━━ TEKS SUMBER

Kejujuran adalah
tanda bukti keimanan. Orang mukmin pasti jujur. Kalau tidak jujur, keimanannya
sedang terserang penyakit kemunafikan.
Seorang mukmin tidak
mungkin melakukan kebohongan. Kejujuran adalah
pangkal semua perbuatan baik manusia. Tidak ada perbuatan
dan ucapan baik kecuali kejujuranlah yang mendasarinya. Oleh sebab itu,
ALLAH menyuruh orang-orang mukmin agar selalu berkata benar dan jujur.
"Hai orang-orang
yang beriman, bertakwalah kamu kepada ALLAH dan katakanlah perkataan yang
jujur/benar" (Al
Qur'an | Al-Ahzab [33]: 70)
Rasulullah SAW
bersabda: "Kamu sekalian wajib jujur karena kejujuran akan membawa kepada
kebaikan dan kebaikan akan membawa kepada surga" (HR Ahmad, Muslim,
at-Turmuzi, Ibnu Hibban)
Kejujuranlah yang
menjadikan Ka'b bin Malik mendapat ampunan langsung dari langit sebagaimana
ALLAH jelaskan dalam surah at-Taubah. Kejujuranlah yang menyelamatkan bahtera
kebahagiaan keluarga dan kejujuran pulalah yang menyelamatkan seorang Muslim
dari siksa api neraka di kemudian hari. Kejujuran adalah tiang agama, sendi
akhlak, dan pokok kemanusiaan manusia. Tanpa kejujuran, agama tidak lengkap,
akhlak tidak sempurna, dan seorang manusia tidak sempurna menjadi manusia.
Di sinilah urgensinya
kejujuran bagi kehidupan. Rasulullah SAW pernah bersabda, "Tetap berpegang
eratlah pada kejujuran. Walau kamu seakan melihat kehancuran dalam berpegang
teguh pada kejujuran, tapi yakinlah bahwa di dalam kejujuran itu terdapat
keselamatan" (HR Abu Dunya)

━━━━

• _SOAL LATIHAN A_: Sebutkan semua perawi hadis yang tercantum dalam teks tentang kejujuran di atas.
• _SOAL LATIHAN B_: Tuliskan lanjutan teks tentang kejujuran di atas, mulai setelah kalimat terakhirnya.
Data setelah ini tidak perlu dipakai.

━━ DAFTAR DATA

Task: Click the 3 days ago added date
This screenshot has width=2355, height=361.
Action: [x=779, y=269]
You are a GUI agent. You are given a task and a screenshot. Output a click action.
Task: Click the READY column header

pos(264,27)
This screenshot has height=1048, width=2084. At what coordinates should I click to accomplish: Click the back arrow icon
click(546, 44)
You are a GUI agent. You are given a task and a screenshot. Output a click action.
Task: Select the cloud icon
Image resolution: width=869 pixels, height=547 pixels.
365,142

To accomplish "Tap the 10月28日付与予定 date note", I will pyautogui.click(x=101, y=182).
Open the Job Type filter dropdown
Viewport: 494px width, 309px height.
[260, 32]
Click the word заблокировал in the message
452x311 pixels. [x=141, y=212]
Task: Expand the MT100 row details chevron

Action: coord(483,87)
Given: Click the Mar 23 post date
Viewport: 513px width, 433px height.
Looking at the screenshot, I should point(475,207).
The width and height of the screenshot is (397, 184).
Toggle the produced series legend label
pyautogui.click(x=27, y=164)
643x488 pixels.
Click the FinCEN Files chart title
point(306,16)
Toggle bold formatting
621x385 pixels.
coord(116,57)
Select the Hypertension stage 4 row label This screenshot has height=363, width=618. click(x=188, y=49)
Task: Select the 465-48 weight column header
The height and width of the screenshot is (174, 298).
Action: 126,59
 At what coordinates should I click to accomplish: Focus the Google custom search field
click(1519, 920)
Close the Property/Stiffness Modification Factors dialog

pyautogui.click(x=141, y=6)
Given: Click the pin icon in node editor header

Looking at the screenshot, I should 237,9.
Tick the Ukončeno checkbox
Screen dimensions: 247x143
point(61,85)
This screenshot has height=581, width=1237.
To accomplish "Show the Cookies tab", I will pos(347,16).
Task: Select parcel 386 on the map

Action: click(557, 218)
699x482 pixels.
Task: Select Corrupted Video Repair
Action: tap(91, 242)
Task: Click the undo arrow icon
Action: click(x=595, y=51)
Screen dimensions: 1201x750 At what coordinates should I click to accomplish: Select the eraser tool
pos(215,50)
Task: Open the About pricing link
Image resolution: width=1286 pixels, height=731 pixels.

━━━━

• _JAWABAN TERTULIS A_: Ahmad, Muslim, at-Turmuzi, Ibnu Hibban, dan Abu Dunya.

• _JAWABAN TERTULIS B_:
“Terkutuklah orang
yang banyak berdusta” (Al Qur'an | Adz dzaariyaat: 10)
Dari Abdullah (bin
Mas’ud) ra. berkata, “Rasulullah SAW. bersabda: “Hendaklah kalian berlaku
jujur, sebab kejujuran itu mengantar kepada kebaikan dan kebaikan itu mengantar
ke surga dan senantiasa orang itu berlaku jujur dan terus menerus berlaku jujur
sehingga dicatat di sisi Allah selaku orang yang jujur. Dan janganlah kalian
berlaku dusta, sebab dusta mengantar kepada kedurhakaan dan kedurhakaan itu
mengantar kepada neraka, dan senantiasa orang itu yang berdusta dan terus
menerus berdusta sehingga dicatat di sisi Allah sebagai pendusta” (HR Bukhari
Muslim)
Pelajaran Hadits:
Rasulullah SAW
memerintahkan umatnya untuk selalu berkata dan berbuat jujur karena kejujuran
akan mendatangkan kebaikan. Beliau juga memerintahkan umatnya untuk menjauhi
kebohongan karena kebohongan akan mendatangkan kedurhakaan..
Dahulu orang-orang
Quraisy berpikir bahwa Nabi Muhammad SAW berdusta, karena Beliau bisa melakukan
Isra’ (perjalanan dari Mekah menuju Al Aqsa) dalam waktu kurang dari semalam..
Kendaraan tercepat
waktu itu hanyalah onta, yang biasa mengantar seseorang dari Mekah menuju
Palestina dalam waktu 2 bulan pulang pergi.
Jadi kesimpulan
orang-orang Quraisy, mana mungkin ada manusia yang bisa pulang pergi begitu
singkat laksana kilat, pasti Beliau itu berdusta..karena waktu itu orang-orang
Quraisy cuma menggunakan pengetahuan logika semata..
Faktanya sekarang
kalau mau pergi haji saja, cukup dengan perjalanan 10 jam dari tanah air sampai
ke Medinah atau Jeddah. Karena teknologi sekarang ada pesawat yang bisa
mengantar manusia demikian cepat. Jadi, bukan hal mustahil pada zaman Nabi
dahulu, Beliau naik kendaraan (buraq) yang bahkan lebih cepat dari pesawat
supersonic, dll..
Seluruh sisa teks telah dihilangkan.